Sony Pixel Power calrec Sony

All the Feels: NVIDIA Shares Expressive Speech Synthesis Research at Interspeech

31/08/2021

AI has transformed synthesized speech from the monotone of robocalls and decades-old GPS navigation systems to the polished tone of virtual assistants in smartphones and smart speakers.

But there's still a gap between AI-synthesized speech and the human speech we hear in daily conversation and in the media. That's because people speak with complex rhythm, intonation and timbre that's challenging for AI to emulate.

The gap is closing fast: NVIDIA researchers are building models and tools for high-quality, controllable speech synthesis that capture the richness of human speech, without audio artifacts.

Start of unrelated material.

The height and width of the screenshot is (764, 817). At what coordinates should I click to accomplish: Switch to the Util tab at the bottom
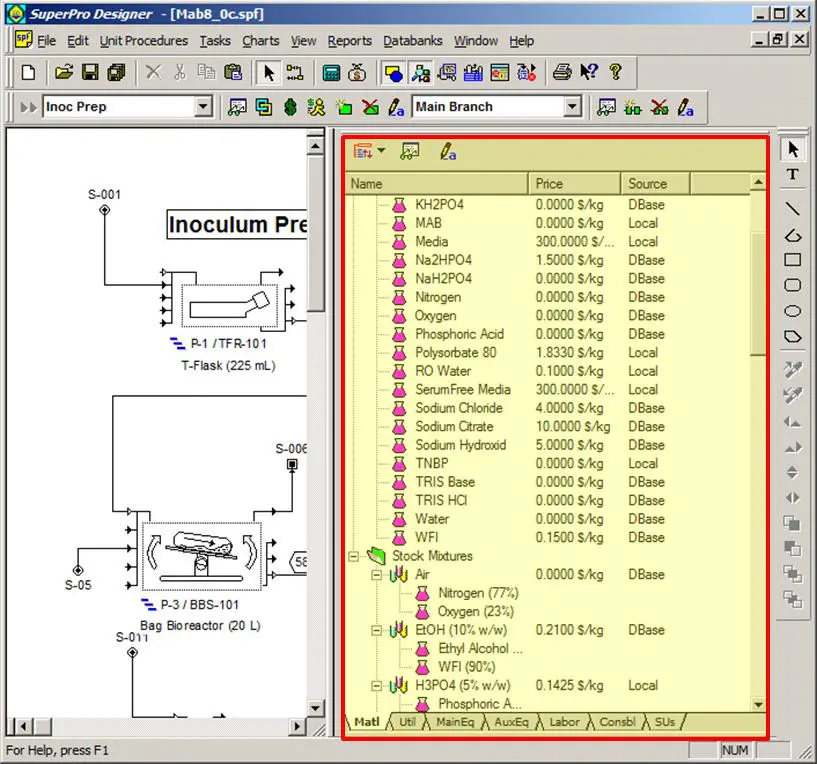(x=406, y=721)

Their latest projects are now on display in sessions at the Interspeech 2021 conference, which runs through Sept. 3.

These models can help voice automated customer service lines for banks and retailers, bring video-game or book characters to life, and provide real-time speech synthesis for digital avatars.

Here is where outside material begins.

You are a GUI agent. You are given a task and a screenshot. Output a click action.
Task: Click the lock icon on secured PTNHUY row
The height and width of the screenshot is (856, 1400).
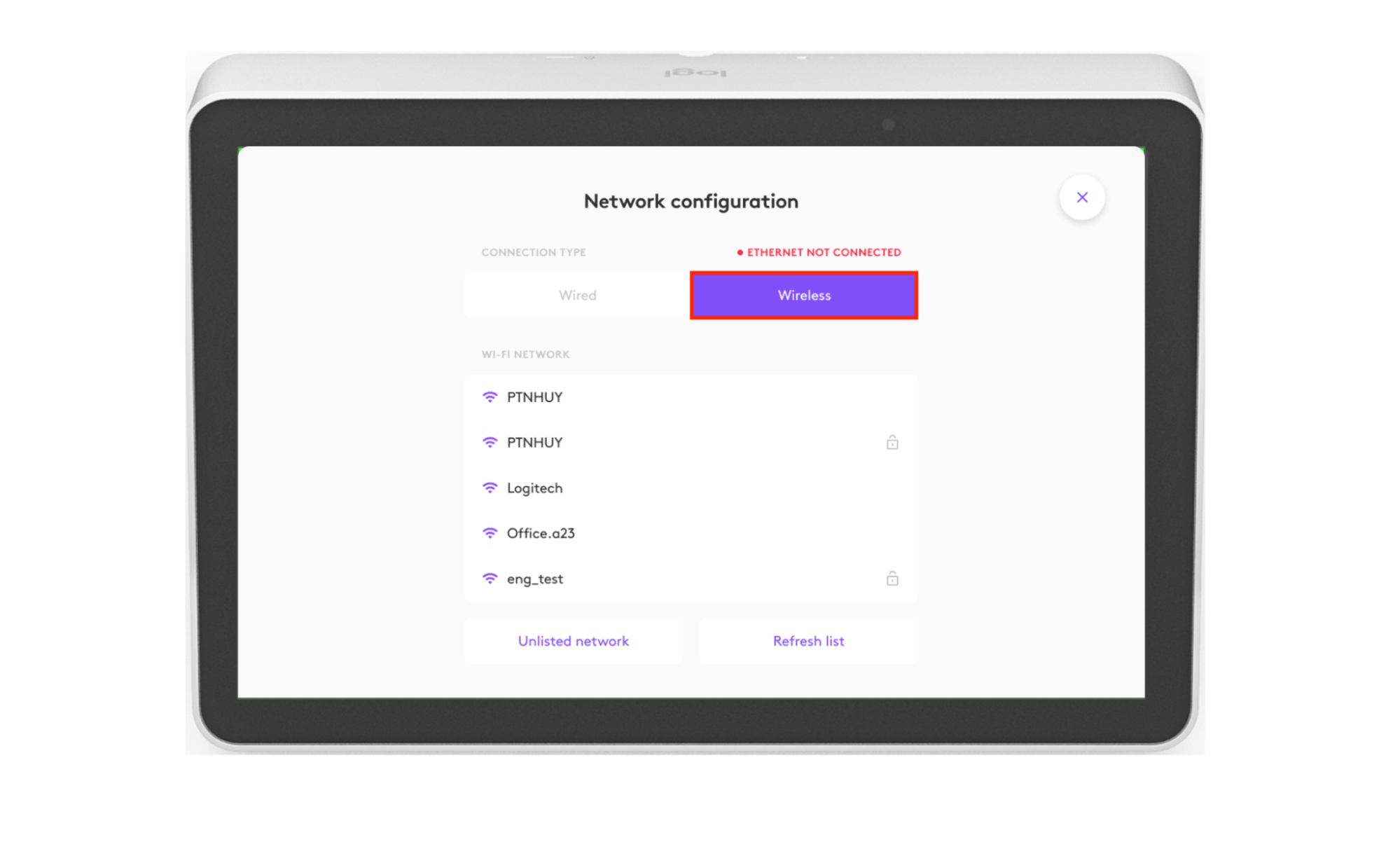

NVIDIA's in-house creative team even uses the technology to produce expressive narration for a video series on the power of AI.

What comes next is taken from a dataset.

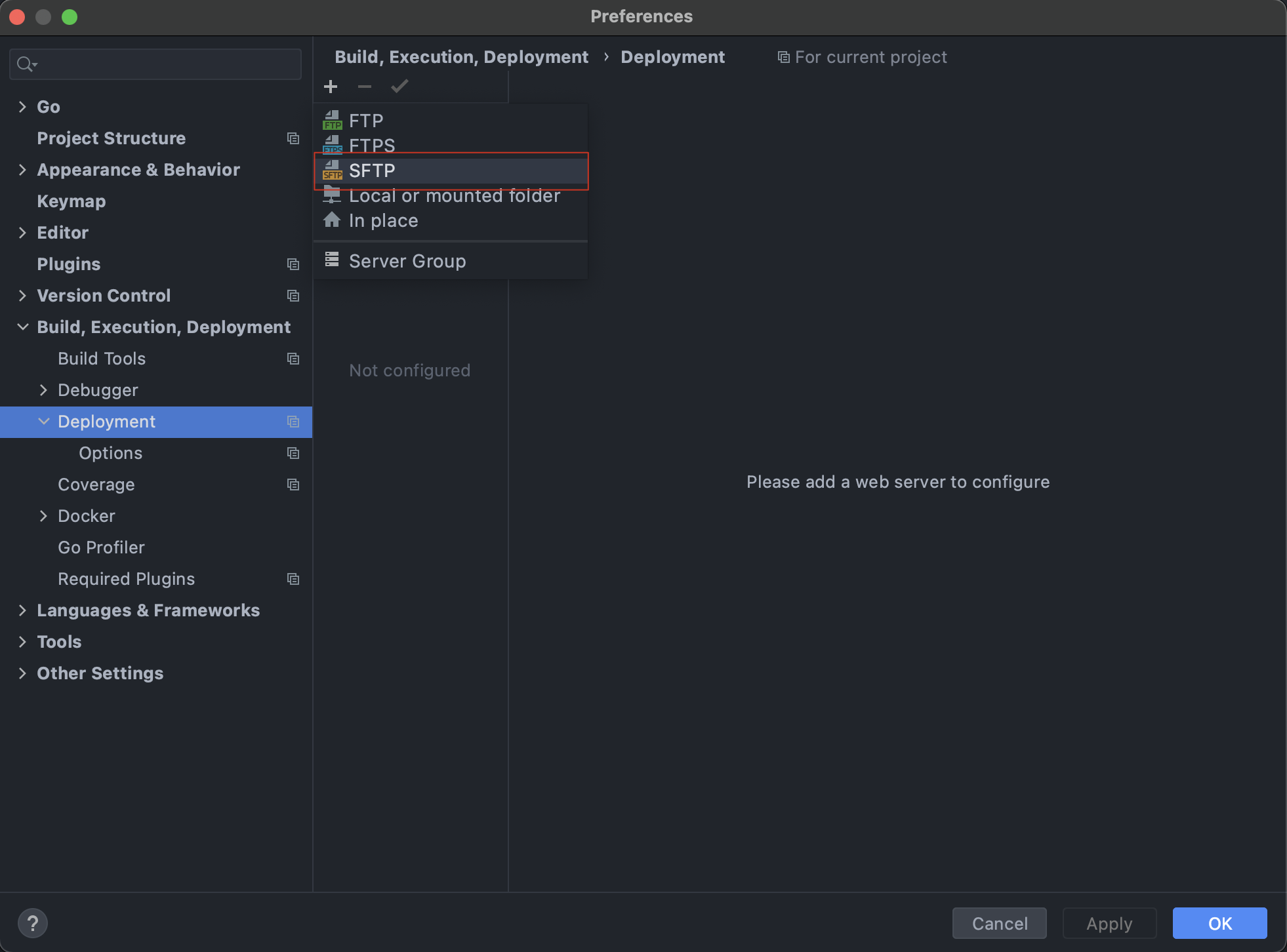Select the FTPS server type icon
The height and width of the screenshot is (952, 1287).
(x=332, y=144)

Expressive speech synthesis is just one element of NVIDIA Research's work in conversational AI - a field that also encompasses natural language processing, automated speech recognition, keyword detection, audio enhancement and more.

Optimized to run efficiently on NVIDIA GPUs, some of this cutting-edge work has been made open source through the NVIDIA NeMo toolkit, available on our NGC hub of containers and other software.

Behind the Scenes of I AM AI NVIDIA researchers and creative professionals don't just talk the conversational AI talk. They walk the walk, putting groundbreaking speech synthesis models to work in our I AM AI video series, which features global AI innovators reshaping just about every industry imaginable.

But until recently, these videos were narrated by a human. Previous speech synthesis models offered limited control over a synthesized voice's pacing and pitch, so attempts at AI narration didn't evoke the emotional response in viewers that a talented human speaker could.

That changed over the past year when NVIDIA's text-to-speech research team developed more powerful, controllable speech synthesis models like RAD-TTS, used in our winning demo at the SIGGRAPH Real-Time Live competition. By training the text-to-speech model with audio of an individual's speech, RAD-TTS can convert any text prompt into the speaker's voice.

Another of its features is voice conversion, where one speaker's words (or even singing) is delivered in another speaker's voice. Inspired by the idea of the human voice as a musical instrument, the RAD-TTS interface gives users fine-grained, frame-level control over the synthesized voice's pitch, duration and energy.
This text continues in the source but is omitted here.